One of the issues for the 6845 is that there are various versions of the 6845 that differ slightly in register definition. So the fancy tweaks are not guaranteed to work across all cards. I noted this when replacing the 6845 on my AT&T 6300 built-in display card.
 
And here's the output of HERCTIME.EXE on a genuine GB102

Code:
Graphics:
Time 0: 26318
Time 1: 47492
Time 2: 41694
Time 3: 41694
Time 4: 41694
Time 5: 41695
Time 6: 41695
Time 7: 41695
Time 8: 41694
Time 9: 41696
Text:
Time 0: 7868
Time 1: 41196
Time 2: 41196
Time 3: 41199
Time 4: 41197
Time 5: 41198
Time 6: 41197
Time 7: 41197
Time 8: 41200
Time 9: 41196
 
And here's the output of HERCTIME.EXE on a genuine GB102

Thanks, and interesting values... These are nowhere near what I'd expect for a 50 Hz display, so there may be a bug in my code (the timer runs at ~1.19 MHz, so you'd expect about 24000 ticks per frame at 50 Hz).
At the same time, whatever it actually measures, the measurements are consistent, and the graphics timings consistently differ from the text ones.
I'll have another look over my code, and I'll see if I can spot the bug and fix it.
 
As for the programming resources, have a look at the undocumented stuff as well:
http://ftp.freenet.de/pub/ftp.simtel.net/pub/simtelnet/msdos/screen/herkules.zip - 720x360 mode

That is an interesting one.
Hercules probably chose 348 lines because it was closest to the 350 lines of MDA. But 720*348/8 = 31320 bytes.
So you can indeed fit 360 scanlines into the 32K of memory that each page has. In fact, even 364 scanlines would fit.
Similar to CGA, where 320x200 only uses 16000 bytes of the 16384 available. You can fit 4 extra scanlines in there.
I'm not entirely sure how this works in practice though, because on old 6845 CRTCs, the vblank interval is hardwired to 16 scanlines. Your screen is 370 scanlines high, so the vblank would start on scanline 354. On newer CRTCs you can program the vblank interval to be smaller, so you should be able to get more than 354 visible scanlines on screen.
I'll have to check the code to see if they try to reprogram the vblank interval (and in that case, how many Hercules cards would have a 6845 that is compatible with this feature? We know that on IBM CGAs, various 6845s were used over time, and they different slightly in behaviour).

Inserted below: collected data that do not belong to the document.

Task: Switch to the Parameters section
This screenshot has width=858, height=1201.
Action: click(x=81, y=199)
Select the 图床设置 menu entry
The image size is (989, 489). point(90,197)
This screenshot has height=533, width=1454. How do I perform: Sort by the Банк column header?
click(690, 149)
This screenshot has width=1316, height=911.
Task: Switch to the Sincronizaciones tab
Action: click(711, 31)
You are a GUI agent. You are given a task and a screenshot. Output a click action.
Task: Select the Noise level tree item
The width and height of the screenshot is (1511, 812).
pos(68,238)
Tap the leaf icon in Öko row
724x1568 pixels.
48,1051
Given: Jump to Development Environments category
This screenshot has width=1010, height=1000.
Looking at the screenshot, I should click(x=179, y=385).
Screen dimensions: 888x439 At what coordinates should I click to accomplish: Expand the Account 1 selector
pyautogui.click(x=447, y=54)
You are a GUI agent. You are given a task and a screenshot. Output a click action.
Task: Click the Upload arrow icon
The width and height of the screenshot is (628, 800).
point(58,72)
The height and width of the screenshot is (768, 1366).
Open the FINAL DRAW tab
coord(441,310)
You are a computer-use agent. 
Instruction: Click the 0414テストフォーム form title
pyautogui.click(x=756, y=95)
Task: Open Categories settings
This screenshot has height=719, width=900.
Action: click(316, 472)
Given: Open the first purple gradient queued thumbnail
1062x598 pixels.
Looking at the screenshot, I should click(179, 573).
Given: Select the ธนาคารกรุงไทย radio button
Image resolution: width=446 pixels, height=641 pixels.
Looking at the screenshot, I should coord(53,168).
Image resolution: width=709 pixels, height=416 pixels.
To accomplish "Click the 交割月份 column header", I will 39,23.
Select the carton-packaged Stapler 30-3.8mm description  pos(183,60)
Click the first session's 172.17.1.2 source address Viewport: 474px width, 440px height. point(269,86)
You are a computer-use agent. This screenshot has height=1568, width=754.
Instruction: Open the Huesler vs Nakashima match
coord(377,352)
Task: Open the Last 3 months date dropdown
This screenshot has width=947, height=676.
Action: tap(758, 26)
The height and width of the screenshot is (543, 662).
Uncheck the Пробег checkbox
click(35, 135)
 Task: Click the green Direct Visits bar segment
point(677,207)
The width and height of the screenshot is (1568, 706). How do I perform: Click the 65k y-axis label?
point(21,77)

Interlace was indeed also something I was planning to try. On CGA you won't get actual interlacing, because of the way the sync signals are wired up. Real interlaced NTSC has half a scanline difference between even and odd fields, so that the scanlines are offset a bit. On CGA, even if you enable interlacing, you still get a progressive video signal, so the scanlines of all fields overlap.
I wonder if it is different for Hercules. Then again, I am using a clone, and I know my clone supports proper interlacing, at least in some cases. Namely, it has a Hercules compatibility mode for CGA displays. In that case it generates a 400-line mode via interlacing. But when you enable the interlace flag in CGA mode, it does the same progressive scan that a real CGA card uses. I am not sure what it does on MDA, so I will have to check.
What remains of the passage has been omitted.